According to the email thread on TCP latency below, what round-trip latency is the starting-point goal?

> PROVIDED TEXT
------------------------------------------------

On Mon, Jul 19, 2010 at 10:41 AM, Eric Dumazet <eric.dumazet@...il.com> wrote:
> Le lundi 19 juillet 2010 à 10:05 -0700, Tom Herbert a écrit :
>> We have been looking at best case TCP latencies that might be achieved
>> within a cluster (low loss fabric).  The goal is to have latency
>> numbers roughly comparable to that which can be produced using RDMA/IB
>> in a low latency configuration  (<5 usecs round trip on netperf TCP_RR
>> test with one byte data for directly connected hosts as a starting
>> point).  This would be without changing sockets API, fabric, and
>> preferably not using TCP offload or a user space stack.
>>
>> I think there are at least two techniques that will drive down TCP
>> latency: per connection queues and polling queues.  Per connection
>> queues (supported by device) should eliminate costs of connection
>> look-up, hopefully some locking.  Polling becomes viable as core
>> counts on systems increase, and burning a few CPUs for networking
>> polling on behalf of very low-latency threads would be reasonable.
>>
>> Are there any efforts in progress to integrate per connection queues
>> in the stack or integrate polling of queues?
>
> aka "net channel" ;)

------------------------------------------------

> DATASET EXTRACT

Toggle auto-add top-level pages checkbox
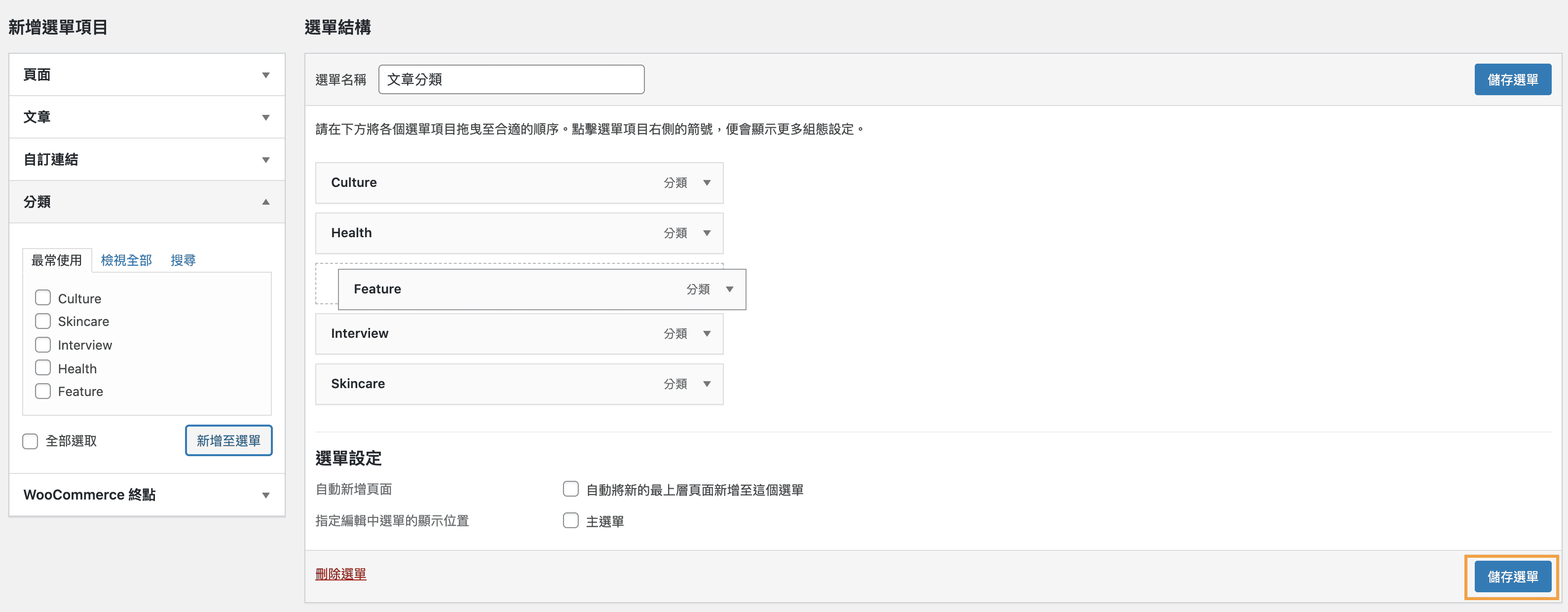 pos(570,489)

------------------------------------------------

> EXERCISE RESPONSE
Less than 5 microseconds round trip on a netperf TCP_RR test with one byte of data between directly connected hosts.